L’unità operativa di ortopedia della casa di cura “Madonna della salute” di Porto Viro è il primo centro in Veneto nel campo della protesi di spalla. Il risultato, raggiunto grazie alle 103 protesi impiantate in un anno, è contenuto nei dati del PNE-Programma Nazionale Esiti 2020 sviluppato da AGENAS (Agenzia nazionale per i servizi sanitari regionali) su mandato del Ministero della Salute che fornisce valutazioni comparative di efficacia, equità, sicurezza e appropriatezza delle cure prodotte nell’ambito dell’assistenza ospedaliera.
“Dal rapporto emerge non solo il primato a livello regionale – spiega Sabri Dlimi ortopedico della casa di cura “Madonna della salute” di Porto Viro – ma anche l’ottimo posizionamento a livello nazionale dove ci attestiamo al decimo posto in assoluto. Un risultato reso possibile dai tanti professionisti coinvolti: oltre all’ortopedico, il radiologo, gli infermieri, l’anestesista il fisioterapista. È un successo multidisciplinare”.
La protesi di spalla viene eseguita in presenza di talune condizioni cliniche come l’artrosi o la rottura dei tendini delle cuffie dei rotatori: se non è possibile riparare il danno si procede alla sostituzione dell’articolazione con notevole miglioramento della qualità della vita. “L’età media dei soggetti, classicamente, è attorno ai 70 anni. Ma tocca anche persone giovani – adulte (30-50 anni) se il problema che involve la spalla presenta una base genetica o post-traumatica, conseguente, quindi ad un incidente oppure all’esecuzione di lavori particolarmente usuranti. – aggiunge Dlimi – Qui a Porto Viro abbiamo iniziato ad effettuare interventi di protesi di spalle nel 2013 e siamo passati dai dieci interventi annuali agli oltre 100 attuali. E sono interventi computerizzati”.
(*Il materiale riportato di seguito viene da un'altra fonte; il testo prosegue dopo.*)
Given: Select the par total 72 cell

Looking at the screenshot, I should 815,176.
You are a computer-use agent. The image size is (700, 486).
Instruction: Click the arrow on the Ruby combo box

In pratica i soggetti da operare vengono sottoposti ad una Tac particolare che viene caricata su un software: i dati vengono elaborati dall’azienda produttrice della protesi negli Stati Uniti e i risultati finali vengono utilizzati per il planning preoperatorio. “In tal modo decidiamo prima dell’intervento, ad esempio, il diametro della sfera, la lunghezza delle viti e in generale tutto quello che serve alla corretta realizzazione dell’impianto – sottolinea Dlimi – Tutto questo riduce al minimo il margine di errore. E più un impianto è preciso, più dura nel tempo”. Dal punto di vista riabilitativo il paziente viene ricoverato dai 3 ai 5 giorni e può muovere l’articolazione da subito; il percorso può dirsi terminato dopo circa quattro mesi.